Working with the state, the Nature Conservancy marked off a triangle test plot of water where it was urging divers to focus their energy. Cissel's group included college students from Humboldt, and Santa Rosa math teacher Jim LaFrance. 

"Our local dive shop set up this dive, and has a group of us out here," LaFrance said slipping into his wetsuit. "And I thought it’d be a fun way to get in the water and also help a little research." 

In other parts of the coast, the state allows individuals to remove up to 40 gallons of purple urchins at a time. But Caspar Cove is the only place where divers can summarily smash them in place. McHugh said the smashing may seem harsh to some, but the result mirrors the natural cycle of life playing out beneath the ocean surface.

"So crushing is one option," McHugh said, "because you’re leaving that carbon source in the water, you’re almost acting as a marine predator." 

While purple urchin are the main target of the culling, divers are trained to avoid smashing red urchin which are a prized gourmet seafood. Because the purple urchin have devastated their main food source, their shells are mostly empty and devoid of the highly prized gonad, or uni. 

Recreational diver Rory Bourdage, a student at Cal Poly Humboldt, slipped on his scuba gear and into the cove's waters, diving toward the triangle target marked with pink buoys. Bourdage used a rock to smash the urchins, leaving their empty, shattered carcasses behind him as he combed the jagged rocks. 

"It’s all to help the kelp forest at the end of the day," Bourdage said later, "and eventually that’s going to help everything else, including us." 

The Nature Conservancy is monitoring the test plot to see if the smashing will help the kelp return. The volunteer divers are asked to fill out a form so the conservancy can keep track of who was there and how many purple urchin they removed. Divers are required to have a recreational fishing permit. 

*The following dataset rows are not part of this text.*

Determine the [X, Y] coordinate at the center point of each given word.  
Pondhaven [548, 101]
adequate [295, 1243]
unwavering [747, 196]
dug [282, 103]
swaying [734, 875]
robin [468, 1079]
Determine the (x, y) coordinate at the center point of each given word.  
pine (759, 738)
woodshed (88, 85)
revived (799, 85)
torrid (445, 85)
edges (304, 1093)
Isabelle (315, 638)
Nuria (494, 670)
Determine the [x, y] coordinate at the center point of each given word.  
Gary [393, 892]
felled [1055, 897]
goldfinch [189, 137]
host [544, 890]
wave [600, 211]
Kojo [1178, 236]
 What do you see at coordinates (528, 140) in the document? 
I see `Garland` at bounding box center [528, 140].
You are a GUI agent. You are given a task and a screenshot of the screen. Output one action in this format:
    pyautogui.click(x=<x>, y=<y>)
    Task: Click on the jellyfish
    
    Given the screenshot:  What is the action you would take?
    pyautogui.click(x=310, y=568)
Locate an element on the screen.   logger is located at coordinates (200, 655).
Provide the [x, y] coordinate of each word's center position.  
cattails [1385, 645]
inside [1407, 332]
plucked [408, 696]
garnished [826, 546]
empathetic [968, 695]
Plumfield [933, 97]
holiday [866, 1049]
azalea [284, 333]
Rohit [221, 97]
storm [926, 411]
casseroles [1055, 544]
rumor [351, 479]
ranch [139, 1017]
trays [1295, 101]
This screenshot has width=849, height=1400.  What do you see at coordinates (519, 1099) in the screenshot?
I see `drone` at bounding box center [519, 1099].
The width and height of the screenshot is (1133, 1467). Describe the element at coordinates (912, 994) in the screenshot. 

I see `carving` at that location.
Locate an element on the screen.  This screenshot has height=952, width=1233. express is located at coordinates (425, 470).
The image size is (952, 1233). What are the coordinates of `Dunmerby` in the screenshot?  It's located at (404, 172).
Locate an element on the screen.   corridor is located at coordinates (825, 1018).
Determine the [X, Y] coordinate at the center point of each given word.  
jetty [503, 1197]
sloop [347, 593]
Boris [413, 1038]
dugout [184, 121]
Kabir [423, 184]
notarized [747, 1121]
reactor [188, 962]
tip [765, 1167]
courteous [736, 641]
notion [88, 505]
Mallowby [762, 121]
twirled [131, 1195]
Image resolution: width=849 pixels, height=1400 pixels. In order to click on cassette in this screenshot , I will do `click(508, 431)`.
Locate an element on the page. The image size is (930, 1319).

After just under an hour underwater, LaFrance returned to the beach -- estimating he'd crushed more than 200 purple urchins. 

"I had a little hammer and just hammering away," he said, "so doing the best we can." 

For Cissel, the effort was personal -- as he hopes the effort will bring back the kelp and ultimately the abalone fishery. 

"This cove would have been full of kelp a handful of years ago," Cissel said, "and so that’s what we're trying, we’re trying to get the kelp a chance to grow back."